-- Start DATA FOR THE TASK --

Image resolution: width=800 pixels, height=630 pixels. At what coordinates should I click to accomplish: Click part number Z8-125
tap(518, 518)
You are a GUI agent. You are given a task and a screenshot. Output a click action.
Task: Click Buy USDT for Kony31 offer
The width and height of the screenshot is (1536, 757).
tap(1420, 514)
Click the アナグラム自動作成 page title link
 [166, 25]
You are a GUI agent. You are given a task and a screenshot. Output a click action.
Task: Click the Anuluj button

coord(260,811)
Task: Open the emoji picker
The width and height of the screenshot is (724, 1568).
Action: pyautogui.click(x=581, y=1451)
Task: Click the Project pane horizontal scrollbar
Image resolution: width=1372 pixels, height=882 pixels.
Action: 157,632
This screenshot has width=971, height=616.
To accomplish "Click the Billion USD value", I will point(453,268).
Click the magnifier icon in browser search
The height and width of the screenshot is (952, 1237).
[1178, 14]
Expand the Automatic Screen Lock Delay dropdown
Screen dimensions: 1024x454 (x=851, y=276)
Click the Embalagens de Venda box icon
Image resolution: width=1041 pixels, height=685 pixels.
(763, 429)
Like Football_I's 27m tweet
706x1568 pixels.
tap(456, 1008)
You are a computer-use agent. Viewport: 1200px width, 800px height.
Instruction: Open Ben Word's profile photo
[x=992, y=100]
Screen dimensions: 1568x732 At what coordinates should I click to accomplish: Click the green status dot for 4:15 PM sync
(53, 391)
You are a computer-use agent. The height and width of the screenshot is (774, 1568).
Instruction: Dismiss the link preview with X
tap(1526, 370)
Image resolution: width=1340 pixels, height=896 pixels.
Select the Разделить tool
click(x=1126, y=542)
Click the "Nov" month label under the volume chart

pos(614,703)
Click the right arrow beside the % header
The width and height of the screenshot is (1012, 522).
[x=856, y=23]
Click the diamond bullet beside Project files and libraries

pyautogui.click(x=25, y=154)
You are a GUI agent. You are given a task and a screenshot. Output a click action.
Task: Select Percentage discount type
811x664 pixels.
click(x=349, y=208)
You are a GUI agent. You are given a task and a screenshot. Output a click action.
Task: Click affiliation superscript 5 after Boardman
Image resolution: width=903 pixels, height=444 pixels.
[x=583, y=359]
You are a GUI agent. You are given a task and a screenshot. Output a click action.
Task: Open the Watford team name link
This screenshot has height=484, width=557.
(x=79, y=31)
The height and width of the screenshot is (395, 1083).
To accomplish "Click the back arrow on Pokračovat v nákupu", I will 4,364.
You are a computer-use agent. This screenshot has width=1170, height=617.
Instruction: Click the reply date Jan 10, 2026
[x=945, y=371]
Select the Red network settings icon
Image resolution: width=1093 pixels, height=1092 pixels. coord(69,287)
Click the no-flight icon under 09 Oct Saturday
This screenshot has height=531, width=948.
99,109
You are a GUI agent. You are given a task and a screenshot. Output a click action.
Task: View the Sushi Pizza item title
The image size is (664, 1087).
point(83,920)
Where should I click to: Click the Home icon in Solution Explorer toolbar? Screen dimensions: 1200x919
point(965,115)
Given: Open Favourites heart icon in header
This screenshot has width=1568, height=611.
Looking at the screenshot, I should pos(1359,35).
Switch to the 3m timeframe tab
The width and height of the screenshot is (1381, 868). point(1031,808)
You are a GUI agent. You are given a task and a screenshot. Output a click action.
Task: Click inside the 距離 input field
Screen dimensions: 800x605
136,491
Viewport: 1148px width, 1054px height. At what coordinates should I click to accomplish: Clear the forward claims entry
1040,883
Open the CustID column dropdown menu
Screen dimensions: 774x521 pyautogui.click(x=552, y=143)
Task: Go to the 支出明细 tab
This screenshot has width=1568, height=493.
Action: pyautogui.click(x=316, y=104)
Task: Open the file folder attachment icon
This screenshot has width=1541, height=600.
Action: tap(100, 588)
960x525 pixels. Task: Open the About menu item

-- End DATA FOR THE TASK --

• _DIRECTIONS_:
Rewrite the rows from the line with "Where should I" through the end of the rows, putting "star" in place of "heart" and changing nothing else.

• _RESPONSE_:
Where should I click to: Click the Home icon in Solution Explorer toolbar? Screen dimensions: 1200x919
point(965,115)
Given: Open Favourites star icon in header
This screenshot has width=1568, height=611.
Looking at the screenshot, I should pos(1359,35).
Switch to the 3m timeframe tab
The width and height of the screenshot is (1381, 868). point(1031,808)
You are a GUI agent. You are given a task and a screenshot. Output a click action.
Task: Click inside the 距離 input field
Screen dimensions: 800x605
136,491
Viewport: 1148px width, 1054px height. At what coordinates should I click to accomplish: Clear the forward claims entry
1040,883
Open the CustID column dropdown menu
Screen dimensions: 774x521 pyautogui.click(x=552, y=143)
Task: Go to the 支出明细 tab
This screenshot has width=1568, height=493.
Action: pyautogui.click(x=316, y=104)
Task: Open the file folder attachment icon
This screenshot has width=1541, height=600.
Action: tap(100, 588)
960x525 pixels. Task: Open the About menu item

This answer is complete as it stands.